Try it. Let us know.
BTW, this is probably a good moment to advertise that in ghc-7.4 will
come with a new and improved traceEvent. Instead of just being exported
from GHC.Exts with type String -> IO (), we now have:
Debug.Trace.traceEvent :: String -> a -> a
Debug.Trace.traceEventIO :: String -> IO ()
The first one is like Debug.Trace.trace and can be used in pure code.
Also it'll be possible to turn on/off the user events separately from
other events with a +RTS flag.
Duncan
- Use binary rewriting to generate a detailed trace of execution, and then run that through a cache simulator (http://citeseerx.ist.psu.edu/viewdoc/download?doi=10.1.1.144.4016&rep=rep1&type=pdf)
While perhaps doable it sounds like a heavyweight approach. You might get away with doing it once for some really important lock in the RTS but it's not something I'd like to do on a daily basis.
- Use GHC events to count operations on particular IORefs. Then put that trace through our own model that reports whether the IORef is being used acceptably, or is "hot".
The trick with that third option is generating the model.
I'd like to see us output information about blocking on MVars/IORefs etc from the RTS so we can lock for hot locks in threadscope. I've seen such lock contention analysis systems in C++ before and I'd love to have them in Haskell. The basic version would be to tell the user (of threadscope) that many threads are blocked on MVar 123, where 123 is some opaque ID. That will not help them find the MVar in the source but at least they'd know that contention is a problem. The rolls-royce version would be to map this ID back to a source location.
Is your reluctance because of the 20-100X+ runtime overhead? (Disclosure: the group I was in at Intel develops the "Pin" binary instrumentation tool which is the basis for the heavyweight (rewriting based) performance/parallelism analysis tools provided by Intel. But valgrind/cachegrind does similar stuff in OSS.)
- Use GHC events to count operations on particular IORefs. Then put that trace through our own model that reports whether the IORef is being used acceptably, or is "hot".
The trick with that third option is generating the model.

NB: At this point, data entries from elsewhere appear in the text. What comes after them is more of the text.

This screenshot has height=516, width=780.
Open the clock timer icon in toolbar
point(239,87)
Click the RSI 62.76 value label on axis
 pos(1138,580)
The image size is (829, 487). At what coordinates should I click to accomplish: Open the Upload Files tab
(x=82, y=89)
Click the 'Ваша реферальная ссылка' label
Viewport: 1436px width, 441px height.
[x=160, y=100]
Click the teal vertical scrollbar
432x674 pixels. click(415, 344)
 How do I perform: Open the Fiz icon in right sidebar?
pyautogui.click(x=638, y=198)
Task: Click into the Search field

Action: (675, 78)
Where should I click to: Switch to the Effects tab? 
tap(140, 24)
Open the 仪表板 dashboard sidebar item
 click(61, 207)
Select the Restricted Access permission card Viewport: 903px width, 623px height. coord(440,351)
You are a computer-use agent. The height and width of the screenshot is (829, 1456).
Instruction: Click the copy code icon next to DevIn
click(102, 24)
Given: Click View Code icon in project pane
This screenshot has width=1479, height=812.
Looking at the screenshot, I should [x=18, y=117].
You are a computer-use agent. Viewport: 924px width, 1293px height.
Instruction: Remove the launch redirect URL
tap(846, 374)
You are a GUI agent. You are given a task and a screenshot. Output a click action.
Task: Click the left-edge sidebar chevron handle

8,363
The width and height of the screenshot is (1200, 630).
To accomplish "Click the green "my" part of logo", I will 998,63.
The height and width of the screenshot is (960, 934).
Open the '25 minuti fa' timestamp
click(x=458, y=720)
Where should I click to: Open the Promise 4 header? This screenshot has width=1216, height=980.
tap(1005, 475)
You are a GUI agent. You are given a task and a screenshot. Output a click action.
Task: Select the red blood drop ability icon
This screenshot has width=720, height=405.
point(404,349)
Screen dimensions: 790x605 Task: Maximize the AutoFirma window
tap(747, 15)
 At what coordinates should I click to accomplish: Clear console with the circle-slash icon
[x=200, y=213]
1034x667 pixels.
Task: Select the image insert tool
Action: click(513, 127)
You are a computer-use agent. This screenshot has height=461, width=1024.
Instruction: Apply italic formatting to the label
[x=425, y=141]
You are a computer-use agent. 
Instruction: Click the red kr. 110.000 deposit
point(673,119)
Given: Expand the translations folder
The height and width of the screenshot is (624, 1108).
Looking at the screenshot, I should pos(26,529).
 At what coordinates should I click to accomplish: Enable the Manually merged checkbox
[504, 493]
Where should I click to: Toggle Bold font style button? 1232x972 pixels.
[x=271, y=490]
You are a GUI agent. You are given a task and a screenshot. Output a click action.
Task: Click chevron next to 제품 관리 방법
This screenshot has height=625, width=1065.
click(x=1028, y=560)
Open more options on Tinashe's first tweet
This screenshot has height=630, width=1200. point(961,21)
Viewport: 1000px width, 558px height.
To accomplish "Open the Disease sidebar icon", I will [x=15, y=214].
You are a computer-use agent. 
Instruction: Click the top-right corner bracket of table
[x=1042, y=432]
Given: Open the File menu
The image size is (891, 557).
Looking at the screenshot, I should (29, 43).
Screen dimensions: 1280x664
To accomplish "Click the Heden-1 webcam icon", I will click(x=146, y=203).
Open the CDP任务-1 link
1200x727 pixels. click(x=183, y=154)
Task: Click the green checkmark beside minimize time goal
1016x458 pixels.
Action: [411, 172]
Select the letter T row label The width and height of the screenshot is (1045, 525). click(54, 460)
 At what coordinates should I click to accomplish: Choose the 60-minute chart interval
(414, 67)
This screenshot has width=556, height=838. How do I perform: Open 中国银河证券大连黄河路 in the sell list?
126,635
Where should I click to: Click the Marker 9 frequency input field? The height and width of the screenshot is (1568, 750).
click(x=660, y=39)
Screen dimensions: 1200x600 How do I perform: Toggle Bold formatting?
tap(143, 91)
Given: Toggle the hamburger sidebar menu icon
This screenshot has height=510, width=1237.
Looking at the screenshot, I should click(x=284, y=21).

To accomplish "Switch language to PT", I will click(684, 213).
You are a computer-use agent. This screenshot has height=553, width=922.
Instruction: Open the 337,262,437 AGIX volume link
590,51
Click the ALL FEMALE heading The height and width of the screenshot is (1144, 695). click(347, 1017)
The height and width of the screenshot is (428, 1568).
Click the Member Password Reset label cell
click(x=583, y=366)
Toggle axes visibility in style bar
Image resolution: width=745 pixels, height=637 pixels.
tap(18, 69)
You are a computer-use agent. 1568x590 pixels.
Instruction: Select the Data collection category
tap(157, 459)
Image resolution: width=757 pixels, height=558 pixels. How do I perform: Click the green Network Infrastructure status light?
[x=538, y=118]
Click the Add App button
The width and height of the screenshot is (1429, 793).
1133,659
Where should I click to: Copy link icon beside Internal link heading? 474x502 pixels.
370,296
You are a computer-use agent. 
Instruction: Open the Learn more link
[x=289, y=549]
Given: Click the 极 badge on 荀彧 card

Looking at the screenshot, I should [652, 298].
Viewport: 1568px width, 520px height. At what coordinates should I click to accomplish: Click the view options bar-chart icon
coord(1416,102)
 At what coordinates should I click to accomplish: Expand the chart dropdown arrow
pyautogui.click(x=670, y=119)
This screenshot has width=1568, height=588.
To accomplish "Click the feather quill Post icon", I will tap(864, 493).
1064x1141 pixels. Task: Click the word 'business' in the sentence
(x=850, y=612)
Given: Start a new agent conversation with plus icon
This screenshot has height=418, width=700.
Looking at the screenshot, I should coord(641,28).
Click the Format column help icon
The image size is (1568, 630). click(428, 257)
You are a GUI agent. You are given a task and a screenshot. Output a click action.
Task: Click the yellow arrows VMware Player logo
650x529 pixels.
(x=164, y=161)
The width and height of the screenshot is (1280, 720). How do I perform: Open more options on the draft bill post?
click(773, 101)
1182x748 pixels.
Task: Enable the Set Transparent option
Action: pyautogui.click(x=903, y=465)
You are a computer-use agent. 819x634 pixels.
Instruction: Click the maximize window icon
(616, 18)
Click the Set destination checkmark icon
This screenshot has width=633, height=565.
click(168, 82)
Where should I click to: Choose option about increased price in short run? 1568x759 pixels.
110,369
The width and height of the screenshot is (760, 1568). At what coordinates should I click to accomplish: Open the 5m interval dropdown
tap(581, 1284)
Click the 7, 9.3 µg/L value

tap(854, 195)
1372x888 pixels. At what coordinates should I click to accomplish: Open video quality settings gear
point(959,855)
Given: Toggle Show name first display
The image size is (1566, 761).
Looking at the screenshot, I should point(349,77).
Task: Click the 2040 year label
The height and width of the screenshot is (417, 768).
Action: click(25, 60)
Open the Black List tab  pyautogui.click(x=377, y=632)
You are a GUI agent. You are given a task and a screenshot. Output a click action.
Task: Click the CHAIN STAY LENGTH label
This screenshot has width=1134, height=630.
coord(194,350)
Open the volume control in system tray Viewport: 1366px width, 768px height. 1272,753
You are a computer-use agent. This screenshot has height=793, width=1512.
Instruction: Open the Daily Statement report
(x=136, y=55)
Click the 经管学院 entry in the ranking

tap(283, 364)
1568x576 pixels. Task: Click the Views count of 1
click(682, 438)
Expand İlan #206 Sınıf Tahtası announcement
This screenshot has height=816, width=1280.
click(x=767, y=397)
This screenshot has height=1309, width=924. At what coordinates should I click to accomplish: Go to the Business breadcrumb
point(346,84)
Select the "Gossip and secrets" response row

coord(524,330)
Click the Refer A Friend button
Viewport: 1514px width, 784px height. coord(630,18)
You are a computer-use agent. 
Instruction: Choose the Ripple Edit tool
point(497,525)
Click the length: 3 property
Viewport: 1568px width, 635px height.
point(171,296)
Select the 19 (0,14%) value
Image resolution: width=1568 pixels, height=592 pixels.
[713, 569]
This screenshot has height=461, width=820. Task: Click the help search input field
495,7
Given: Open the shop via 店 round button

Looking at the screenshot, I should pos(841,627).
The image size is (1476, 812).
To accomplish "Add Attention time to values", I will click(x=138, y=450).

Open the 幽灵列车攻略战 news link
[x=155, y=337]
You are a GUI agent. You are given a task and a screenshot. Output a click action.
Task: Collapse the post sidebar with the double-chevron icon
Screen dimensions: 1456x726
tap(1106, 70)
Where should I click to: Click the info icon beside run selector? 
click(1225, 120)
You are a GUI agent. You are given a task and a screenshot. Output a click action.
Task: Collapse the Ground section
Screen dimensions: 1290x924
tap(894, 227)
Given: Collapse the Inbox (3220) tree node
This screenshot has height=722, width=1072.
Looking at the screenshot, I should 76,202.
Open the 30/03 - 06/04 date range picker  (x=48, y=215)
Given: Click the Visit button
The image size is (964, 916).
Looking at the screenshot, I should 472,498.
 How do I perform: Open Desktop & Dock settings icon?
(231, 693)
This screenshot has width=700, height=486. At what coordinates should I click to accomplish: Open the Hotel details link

I'd like to see us output information about blocking on MVars/IORefs etc from the RTS so we can lock for hot locks in threadscope. I've seen such lock contention analysis systems in C++ before and I'd love to have them in Haskell. The basic version would be to tell the user (of threadscope) that many threads are blocked on MVar 123, where 123 is some opaque ID. That will not help them find the MVar in the source but at least they'd know that contention is a problem. The rolls-royce version would be to map this ID back to a source location.Is the idea that by logging only threads blocking than all IORef accesses it wouldn't be so terrible in the average case to do this for all MVars/IORefs? (Rather than just specific ones that are instrumented by the programmer.)
As for the MVar 123 problem -- within individual programs I tend to use StableNames for figuring out when one MVar is the same as another during debugging. But I know of no good trick to create a stable identity for an MVar between multiple executions of the same (deterministic) program. Correlating back to source location would help, but of course many MVars could be coined from the same static newEmptyMVar occurrence. If the "fork" mechanism could be hijacked it would perhaps be possible to give an MVar a deterministic identity based on a counter and its position in the fork tree.What would be the best path forward for tracking source locations? I take it that the simplest way is to use template haskell and replace "newEmptyMVar" with something like $(newEmptyMVar) which would grab the source location and generate trace events tagged with that location:
Try it. Let us know.
BTW, this is probably a good moment to advertise that in ghc-7.4 will
come with a new and improved traceEvent. Instead of just being exported
traceEvent :: String -> IO () traceEvent msg = do withCString msg $ \(Ptr p) -> IO $ \s -> case traceEvent# p s of s' -> (# s', () #)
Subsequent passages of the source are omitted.